___ INFORMATION PROVIDED

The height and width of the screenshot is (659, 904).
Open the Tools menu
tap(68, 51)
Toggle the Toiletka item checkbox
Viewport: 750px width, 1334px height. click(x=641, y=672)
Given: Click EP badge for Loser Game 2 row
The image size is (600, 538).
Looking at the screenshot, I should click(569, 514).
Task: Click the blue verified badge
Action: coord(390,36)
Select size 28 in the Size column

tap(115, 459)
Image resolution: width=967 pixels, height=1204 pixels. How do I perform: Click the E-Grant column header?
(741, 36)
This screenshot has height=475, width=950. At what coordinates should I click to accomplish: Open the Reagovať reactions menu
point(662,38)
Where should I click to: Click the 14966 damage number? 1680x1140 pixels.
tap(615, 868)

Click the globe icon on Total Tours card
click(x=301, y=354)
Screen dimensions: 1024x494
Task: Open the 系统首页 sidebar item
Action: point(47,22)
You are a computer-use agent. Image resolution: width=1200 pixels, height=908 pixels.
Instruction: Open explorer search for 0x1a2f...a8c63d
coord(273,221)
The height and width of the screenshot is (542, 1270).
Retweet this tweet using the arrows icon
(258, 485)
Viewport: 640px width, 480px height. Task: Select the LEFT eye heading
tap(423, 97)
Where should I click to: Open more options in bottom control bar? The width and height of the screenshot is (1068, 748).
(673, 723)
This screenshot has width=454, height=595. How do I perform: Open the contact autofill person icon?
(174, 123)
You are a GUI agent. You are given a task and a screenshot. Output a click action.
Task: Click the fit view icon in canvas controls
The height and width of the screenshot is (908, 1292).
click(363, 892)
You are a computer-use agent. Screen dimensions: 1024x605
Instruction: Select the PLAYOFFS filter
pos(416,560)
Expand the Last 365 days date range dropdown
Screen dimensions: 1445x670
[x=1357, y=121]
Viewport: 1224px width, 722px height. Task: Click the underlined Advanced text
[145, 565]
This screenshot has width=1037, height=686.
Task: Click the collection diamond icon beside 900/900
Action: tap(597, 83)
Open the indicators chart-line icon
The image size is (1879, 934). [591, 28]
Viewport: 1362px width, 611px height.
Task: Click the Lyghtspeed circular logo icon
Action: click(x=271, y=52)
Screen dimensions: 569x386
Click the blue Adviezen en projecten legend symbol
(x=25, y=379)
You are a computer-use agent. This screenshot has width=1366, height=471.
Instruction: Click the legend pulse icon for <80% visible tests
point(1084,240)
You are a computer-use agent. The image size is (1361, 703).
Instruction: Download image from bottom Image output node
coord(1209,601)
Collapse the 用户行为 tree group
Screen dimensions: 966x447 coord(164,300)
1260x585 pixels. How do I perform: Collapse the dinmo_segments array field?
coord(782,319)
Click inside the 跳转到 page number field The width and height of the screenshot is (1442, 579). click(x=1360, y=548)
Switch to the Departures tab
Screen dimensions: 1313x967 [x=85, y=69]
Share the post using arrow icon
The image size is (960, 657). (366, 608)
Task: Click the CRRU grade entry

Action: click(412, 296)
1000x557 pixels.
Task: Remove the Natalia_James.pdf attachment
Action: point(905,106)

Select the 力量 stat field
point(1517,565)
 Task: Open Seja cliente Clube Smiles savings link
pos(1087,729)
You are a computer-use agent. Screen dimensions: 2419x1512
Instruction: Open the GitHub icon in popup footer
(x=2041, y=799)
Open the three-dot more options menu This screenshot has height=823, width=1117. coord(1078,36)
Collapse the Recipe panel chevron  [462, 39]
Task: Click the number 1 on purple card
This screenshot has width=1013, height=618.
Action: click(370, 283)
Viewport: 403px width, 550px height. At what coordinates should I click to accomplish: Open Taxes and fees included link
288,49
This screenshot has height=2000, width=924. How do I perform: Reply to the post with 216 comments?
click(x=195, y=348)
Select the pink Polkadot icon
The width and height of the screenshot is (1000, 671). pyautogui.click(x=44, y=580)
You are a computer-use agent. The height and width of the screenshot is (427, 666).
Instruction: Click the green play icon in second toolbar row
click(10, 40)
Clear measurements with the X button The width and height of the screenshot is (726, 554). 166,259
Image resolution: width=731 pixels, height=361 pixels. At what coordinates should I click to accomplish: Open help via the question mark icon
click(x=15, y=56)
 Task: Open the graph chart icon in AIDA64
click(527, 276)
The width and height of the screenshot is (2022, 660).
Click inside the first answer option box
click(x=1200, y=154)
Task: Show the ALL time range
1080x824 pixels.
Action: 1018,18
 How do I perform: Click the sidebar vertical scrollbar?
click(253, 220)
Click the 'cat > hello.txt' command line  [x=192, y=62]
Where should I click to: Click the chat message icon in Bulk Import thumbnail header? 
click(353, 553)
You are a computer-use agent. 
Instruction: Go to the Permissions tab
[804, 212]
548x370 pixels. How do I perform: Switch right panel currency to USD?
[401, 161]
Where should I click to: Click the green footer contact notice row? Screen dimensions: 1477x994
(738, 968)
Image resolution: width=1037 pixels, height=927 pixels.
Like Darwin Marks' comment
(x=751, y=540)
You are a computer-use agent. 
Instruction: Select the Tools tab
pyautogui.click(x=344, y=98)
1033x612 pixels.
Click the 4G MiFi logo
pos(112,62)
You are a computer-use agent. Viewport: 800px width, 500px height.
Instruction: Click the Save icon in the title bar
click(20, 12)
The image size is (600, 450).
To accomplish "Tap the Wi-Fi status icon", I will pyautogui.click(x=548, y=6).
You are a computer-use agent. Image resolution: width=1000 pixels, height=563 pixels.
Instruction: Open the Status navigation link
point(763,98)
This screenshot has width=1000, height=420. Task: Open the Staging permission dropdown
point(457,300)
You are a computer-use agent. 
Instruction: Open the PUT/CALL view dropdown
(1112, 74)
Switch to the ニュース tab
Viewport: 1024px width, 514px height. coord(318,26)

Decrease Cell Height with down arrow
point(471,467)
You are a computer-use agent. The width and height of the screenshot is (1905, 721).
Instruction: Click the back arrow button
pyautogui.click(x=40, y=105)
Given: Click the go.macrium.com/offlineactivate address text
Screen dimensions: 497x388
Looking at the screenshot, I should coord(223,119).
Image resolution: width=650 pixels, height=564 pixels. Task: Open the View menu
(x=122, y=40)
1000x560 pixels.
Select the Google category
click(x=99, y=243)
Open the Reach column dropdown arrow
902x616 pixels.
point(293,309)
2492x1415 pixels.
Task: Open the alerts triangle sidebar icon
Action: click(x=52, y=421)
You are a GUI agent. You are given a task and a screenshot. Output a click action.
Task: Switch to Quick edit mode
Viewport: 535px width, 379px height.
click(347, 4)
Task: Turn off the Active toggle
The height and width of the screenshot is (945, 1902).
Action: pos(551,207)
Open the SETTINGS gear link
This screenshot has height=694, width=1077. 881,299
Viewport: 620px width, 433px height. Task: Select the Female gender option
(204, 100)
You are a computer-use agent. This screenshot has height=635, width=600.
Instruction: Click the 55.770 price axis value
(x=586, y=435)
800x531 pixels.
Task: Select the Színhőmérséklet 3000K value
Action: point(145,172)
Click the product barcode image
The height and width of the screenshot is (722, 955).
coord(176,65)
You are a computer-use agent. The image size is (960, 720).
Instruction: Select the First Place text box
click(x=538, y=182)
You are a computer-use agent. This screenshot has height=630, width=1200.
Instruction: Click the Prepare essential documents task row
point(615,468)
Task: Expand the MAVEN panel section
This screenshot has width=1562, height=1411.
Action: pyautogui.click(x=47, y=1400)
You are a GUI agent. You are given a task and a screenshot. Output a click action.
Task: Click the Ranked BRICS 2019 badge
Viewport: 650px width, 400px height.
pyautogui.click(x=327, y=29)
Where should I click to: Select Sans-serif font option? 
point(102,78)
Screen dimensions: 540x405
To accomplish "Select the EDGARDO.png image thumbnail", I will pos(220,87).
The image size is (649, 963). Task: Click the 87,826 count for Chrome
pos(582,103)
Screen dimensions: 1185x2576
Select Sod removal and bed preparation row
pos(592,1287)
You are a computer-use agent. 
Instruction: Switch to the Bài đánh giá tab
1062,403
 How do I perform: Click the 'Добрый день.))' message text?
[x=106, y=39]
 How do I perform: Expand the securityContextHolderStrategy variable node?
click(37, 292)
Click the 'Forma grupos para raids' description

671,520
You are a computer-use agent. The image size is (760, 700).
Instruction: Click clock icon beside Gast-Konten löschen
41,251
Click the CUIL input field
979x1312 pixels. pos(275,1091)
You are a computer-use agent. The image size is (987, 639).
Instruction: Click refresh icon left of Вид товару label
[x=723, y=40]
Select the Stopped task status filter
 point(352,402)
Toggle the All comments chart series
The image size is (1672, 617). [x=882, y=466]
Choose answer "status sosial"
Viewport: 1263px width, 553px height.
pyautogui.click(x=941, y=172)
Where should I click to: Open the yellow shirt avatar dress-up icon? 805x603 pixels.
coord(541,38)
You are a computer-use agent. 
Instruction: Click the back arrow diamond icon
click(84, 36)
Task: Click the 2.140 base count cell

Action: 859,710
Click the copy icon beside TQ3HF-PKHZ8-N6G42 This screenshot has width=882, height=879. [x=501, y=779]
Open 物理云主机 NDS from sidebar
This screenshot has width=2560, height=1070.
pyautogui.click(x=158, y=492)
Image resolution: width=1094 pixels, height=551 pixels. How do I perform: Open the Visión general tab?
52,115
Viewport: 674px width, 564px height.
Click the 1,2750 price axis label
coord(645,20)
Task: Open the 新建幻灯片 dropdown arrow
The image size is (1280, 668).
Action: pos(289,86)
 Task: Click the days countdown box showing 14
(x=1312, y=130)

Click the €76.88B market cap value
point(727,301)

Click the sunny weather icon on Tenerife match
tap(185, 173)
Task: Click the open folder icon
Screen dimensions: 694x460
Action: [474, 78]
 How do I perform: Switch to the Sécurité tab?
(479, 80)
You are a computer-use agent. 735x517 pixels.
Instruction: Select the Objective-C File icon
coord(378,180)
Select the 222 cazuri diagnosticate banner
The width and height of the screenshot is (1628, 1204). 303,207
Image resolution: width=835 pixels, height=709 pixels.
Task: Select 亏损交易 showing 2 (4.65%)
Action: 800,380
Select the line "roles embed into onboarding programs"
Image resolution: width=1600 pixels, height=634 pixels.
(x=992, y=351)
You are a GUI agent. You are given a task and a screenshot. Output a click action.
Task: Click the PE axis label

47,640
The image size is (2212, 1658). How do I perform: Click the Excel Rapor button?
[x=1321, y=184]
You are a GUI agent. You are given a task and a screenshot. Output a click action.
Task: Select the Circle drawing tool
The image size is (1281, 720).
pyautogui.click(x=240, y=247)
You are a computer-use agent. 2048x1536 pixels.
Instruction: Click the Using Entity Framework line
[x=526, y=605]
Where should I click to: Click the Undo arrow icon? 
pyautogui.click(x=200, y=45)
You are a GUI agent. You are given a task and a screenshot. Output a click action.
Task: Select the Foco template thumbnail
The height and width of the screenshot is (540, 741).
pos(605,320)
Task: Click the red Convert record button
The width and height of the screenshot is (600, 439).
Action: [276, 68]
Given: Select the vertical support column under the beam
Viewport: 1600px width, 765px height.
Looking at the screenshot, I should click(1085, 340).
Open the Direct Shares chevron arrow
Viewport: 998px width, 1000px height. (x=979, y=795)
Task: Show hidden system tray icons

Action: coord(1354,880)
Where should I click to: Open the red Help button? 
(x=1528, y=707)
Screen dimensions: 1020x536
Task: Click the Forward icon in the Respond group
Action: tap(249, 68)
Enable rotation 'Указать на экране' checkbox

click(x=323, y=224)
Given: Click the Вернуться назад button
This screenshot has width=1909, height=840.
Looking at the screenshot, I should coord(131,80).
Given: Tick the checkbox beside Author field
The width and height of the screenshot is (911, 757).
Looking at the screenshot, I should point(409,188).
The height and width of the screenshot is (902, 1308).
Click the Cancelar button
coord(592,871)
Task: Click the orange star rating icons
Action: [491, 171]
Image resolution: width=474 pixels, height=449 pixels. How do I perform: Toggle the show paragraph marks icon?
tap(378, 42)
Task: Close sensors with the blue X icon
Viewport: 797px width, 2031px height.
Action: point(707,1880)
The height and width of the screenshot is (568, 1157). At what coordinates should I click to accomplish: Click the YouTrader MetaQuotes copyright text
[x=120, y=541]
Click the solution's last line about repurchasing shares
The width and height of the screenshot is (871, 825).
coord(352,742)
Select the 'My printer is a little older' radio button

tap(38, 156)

______

**HOW TO COMPLETE THIS TASK:**
Copying begins at the line that holds "Enable rotation 'Указать на экране' checkbox" and ends at the last line of the data above, with both included and each line kept exactly.

**SOLUTION:**
Enable rotation 'Указать на экране' checkbox

click(x=323, y=224)
Given: Click the Вернуться назад button
This screenshot has width=1909, height=840.
Looking at the screenshot, I should coord(131,80).
Given: Tick the checkbox beside Author field
The width and height of the screenshot is (911, 757).
Looking at the screenshot, I should point(409,188).
The height and width of the screenshot is (902, 1308).
Click the Cancelar button
coord(592,871)
Task: Click the orange star rating icons
Action: [491, 171]
Image resolution: width=474 pixels, height=449 pixels. How do I perform: Toggle the show paragraph marks icon?
tap(378, 42)
Task: Close sensors with the blue X icon
Viewport: 797px width, 2031px height.
Action: point(707,1880)
The height and width of the screenshot is (568, 1157). At what coordinates should I click to accomplish: Click the YouTrader MetaQuotes copyright text
[x=120, y=541]
Click the solution's last line about repurchasing shares
The width and height of the screenshot is (871, 825).
coord(352,742)
Select the 'My printer is a little older' radio button

tap(38, 156)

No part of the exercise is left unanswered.